Up until recently, the Kiwi dream for generations of New Zealanders has been to buy their first home.
Today, that dream is well out of the reach of your average Kiwi. First home buyers are being priced off the market.
Statistics show median house prices have increased by 18 per cent since 2008 while wages have remained stagnant for many. Even renting a house has become expensive - if you can find one.
It's those hurdles that have seen 1000 Kiwis every week leaving for Australia in search of a fair go.
One of the main reasons housing is unaffordable is the lack of new entry-level homes. In the 1960s and 1970s, when home ownership was on the rise, 30-35 per cent of the new houses built were entry-level homes. Today that proportion has fallen to just 5 per cent.
While a lot of people see this as just an Auckland issue, it's not. Cantabrians are losing out too.
The Government's earthquake compensation package has left too many people out of pocket. Every week I see folks struggling to replace their homes that were munted in the quakes.
Many of them will be forced into rental accommodation - that's if they owned property in the first place.
Earlier this week I watched TV3's Campbell Live where they interviewed a Christchurch man who was living and sleeping in the back seat of his car because he can't find an affordable house to rent. This guy has a job and isn't wasting his money.
Gerry Brownlee says there is no housing crisis in Canterbury - what a disgrace.
The National Government is doing nothing to address housing affordability. It's inaction is condemning increasing numbers of would-be homeowners to a lifetime of renting.
Labour isn't willing to accept that, and will make the big changes needed to address housing affordability.
So how do we help Kiwis get into homes of their own? We get active and we get involved.
Labour's KiwiBuild programme will help New Zealanders onto the first rung of the property ladder by building 100,000 modern affordable homes over 10 years. We will partner with the private sector, community agencies and local government and get on with the job.
Estimates of the cost of modest entry-level homes suggest they can be built for around $300,000 on average, especially when building is undertaken on a large scale. This can vary between regions and further policy work on the details is still under way.
KiwiBuild homes will be sold as they are built, so over the full course of the programme there will be no cost to the Crown. Once the build is underway the programme becomes self-sustaining within the first term as the sale of one batch of houses finances the development of the next.
The benefits of KiwiBuild will be substantial, and the policy has already received widespread support.

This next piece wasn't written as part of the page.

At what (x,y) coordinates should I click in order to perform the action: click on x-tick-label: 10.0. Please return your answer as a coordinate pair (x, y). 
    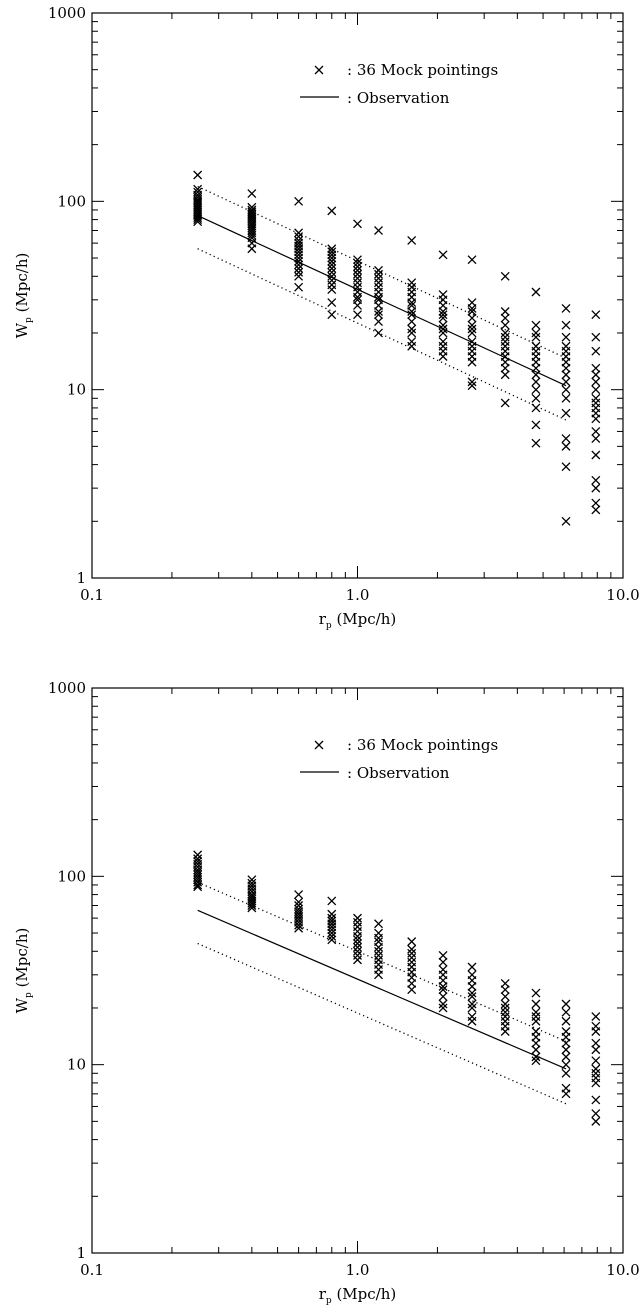
    Looking at the image, I should click on (622, 595).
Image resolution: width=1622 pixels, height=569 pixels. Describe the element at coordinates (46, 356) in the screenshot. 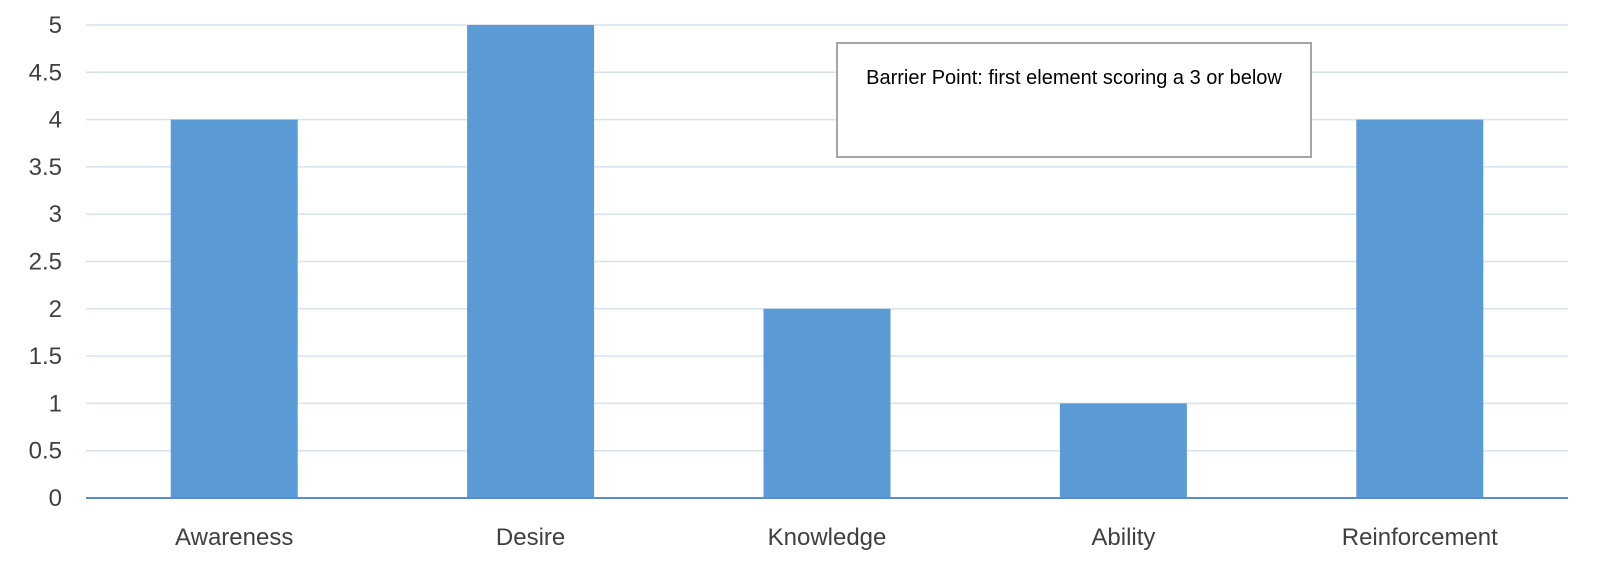

I see `y-tick-label: 1.5` at that location.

This policy will give first homebuyers the chance to get an affordable home, it will make the rental market more competitive and more affordable, and for those Cantabrians trying to replace their munted homes, the policy will help to stabilise house prices.
Labour won't sit on the sidelines. We are going to tackle this issue head-on and ensure that New Zealand is again a place where Kiwis can realise their dream of home ownership.